Fragment of a stele known as the Royal Annals of the Old Kingdom of Ancient Egypt

The Palermo Stone is one of seven surviving fragments of a stele known as the Royal Annals of the Old Kingdom of Ancient Egypt. The stele contained a list of the kings of Egypt from the First Dynasty (c. 3150–2890 BCE) through to the early part of the Fifth Dynasty (c. 2498–2345 BCE) and noted significant events in each year of their reigns. It was probably made during the Fifth Dynasty. The Palermo Stone is held in the Regional Archeological Museum Antonio Salinas in the city of Palermo, Italy, from which it derives its name.

The Palermo Stone and other fragments of the Royal Annals preserve what is probably the oldest historical text that has survived from Ancient Egypt and form a key source for Egyptian history in the Old Kingdom.

== Description ==
The Royal Annals stele, of which the Palermo Stone formed part, may originally have been about 60 cm high and 2.1m wide. The fragments are composed of a compact hard black stone, probably a form of basalt.

The Palermo Stone itself is an irregular shield-shaped fragment, 43.5 cm high, 25 cm wide and 6.5 cm thick (maximum dimensions).

__Exercises to complete__
1. In the passage on the Palermo Stone, how would the sentence "It was probably made during the Fifth Dynasty." read in Spanish?
2. Can you reproduce the part of the Palermo Stone passage starting with "Fragment of a" and going on through "derives its name."?

__Source data__
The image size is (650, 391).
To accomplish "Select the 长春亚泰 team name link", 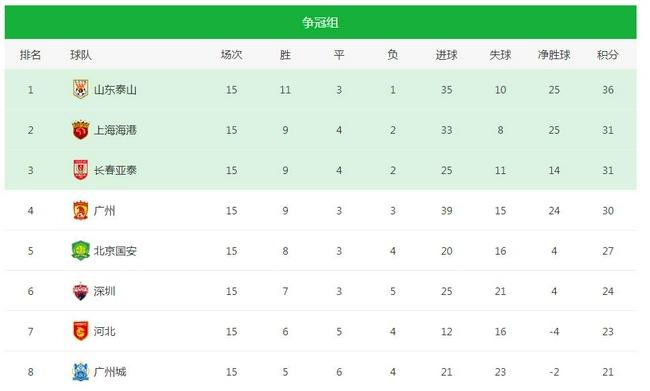I will click(x=115, y=170).
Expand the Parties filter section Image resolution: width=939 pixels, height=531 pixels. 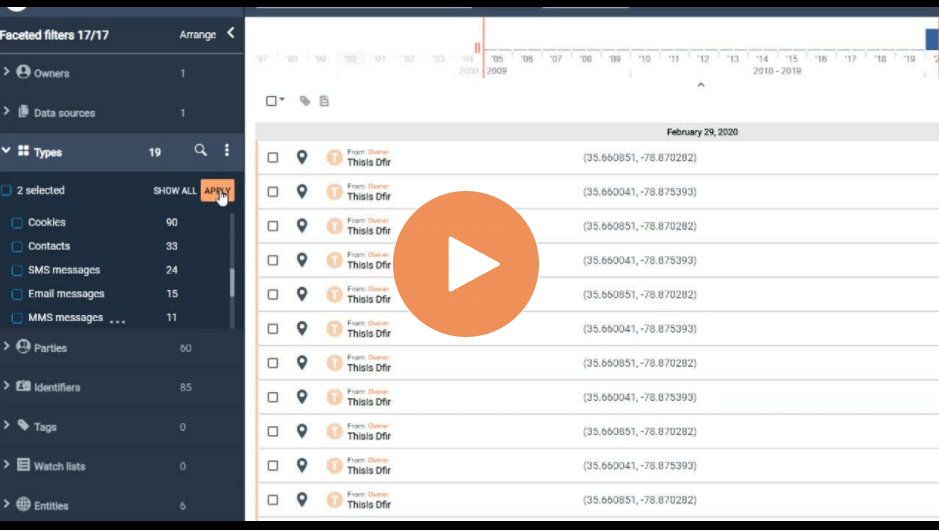(7, 346)
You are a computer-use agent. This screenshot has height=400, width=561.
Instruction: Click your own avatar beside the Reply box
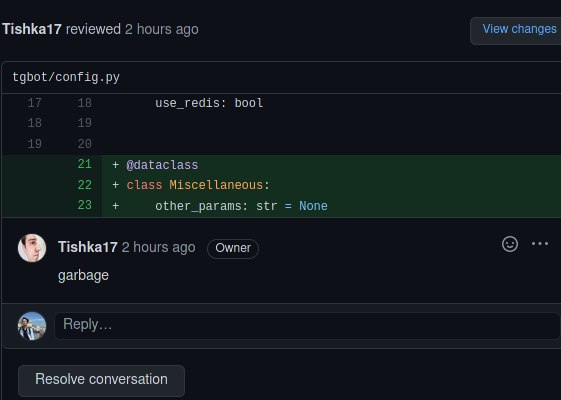(x=32, y=326)
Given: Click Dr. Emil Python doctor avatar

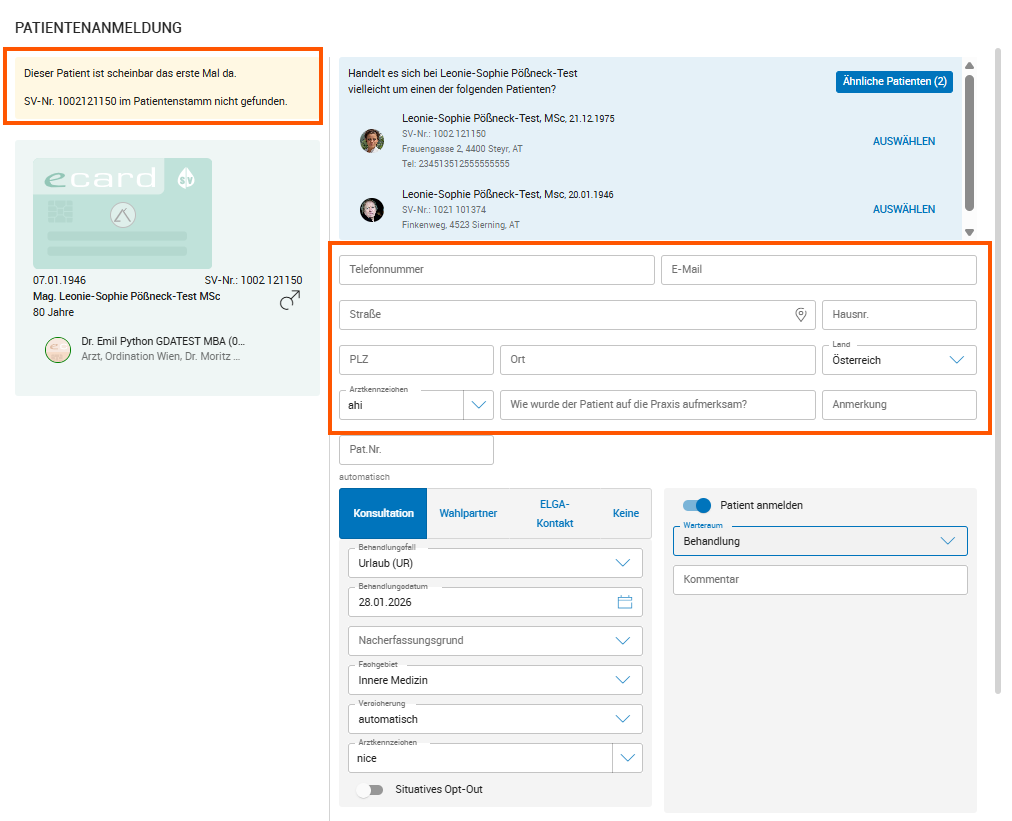Looking at the screenshot, I should 58,349.
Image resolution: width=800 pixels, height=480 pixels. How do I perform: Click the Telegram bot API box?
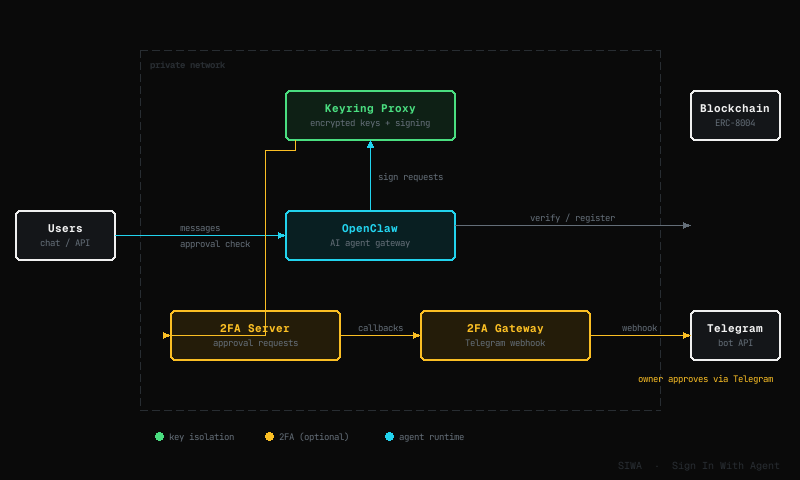click(x=735, y=335)
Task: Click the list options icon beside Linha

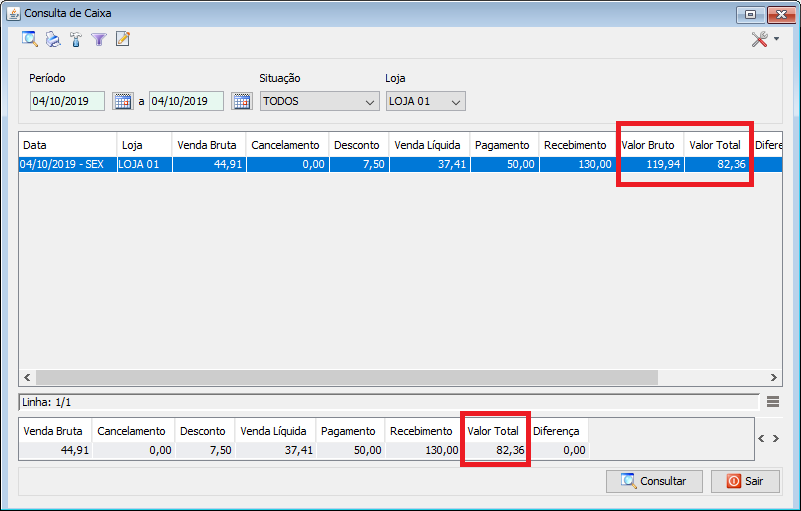Action: (773, 402)
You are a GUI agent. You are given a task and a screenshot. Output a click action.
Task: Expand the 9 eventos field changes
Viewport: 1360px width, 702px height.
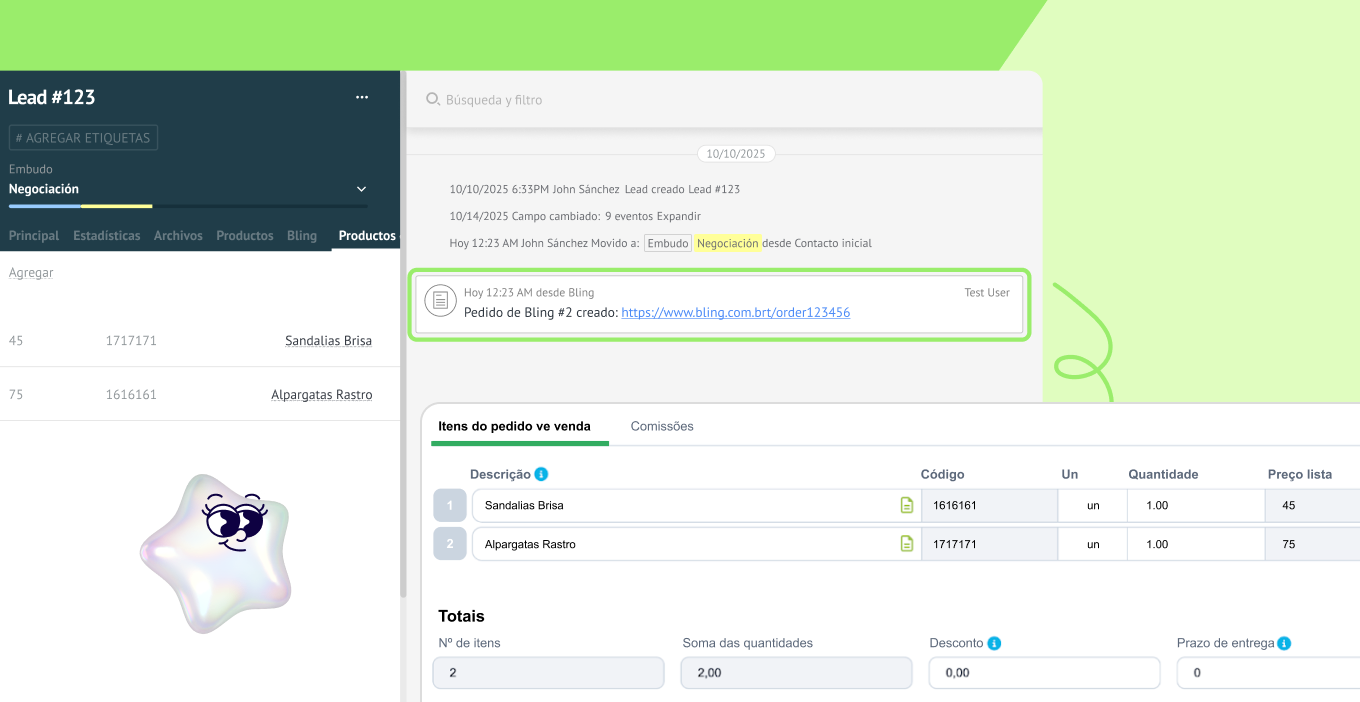pyautogui.click(x=678, y=216)
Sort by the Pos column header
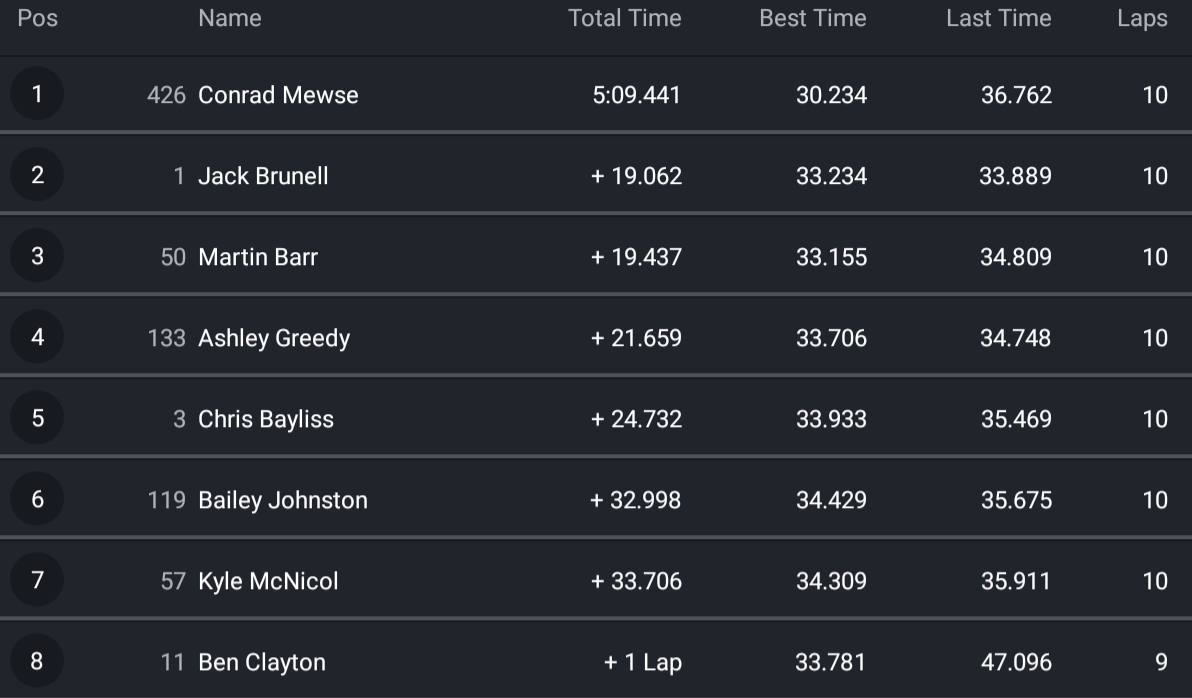This screenshot has width=1192, height=698. (x=38, y=19)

__Solutions to the problems__
1. Probablemente fue hecha durante la Quinta Dinastía.

2.
Fragment of a stele known as the Royal Annals of the Old Kingdom of Ancient Egypt

The Palermo Stone is one of seven surviving fragments of a stele known as the Royal Annals of the Old Kingdom of Ancient Egypt. The stele contained a list of the kings of Egypt from the First Dynasty (c. 3150–2890 BCE) through to the early part of the Fifth Dynasty (c. 2498–2345 BCE) and noted significant events in each year of their reigns. It was probably made during the Fifth Dynasty. The Palermo Stone is held in the Regional Archeological Museum Antonio Salinas in the city of Palermo, Italy, from which it derives its name.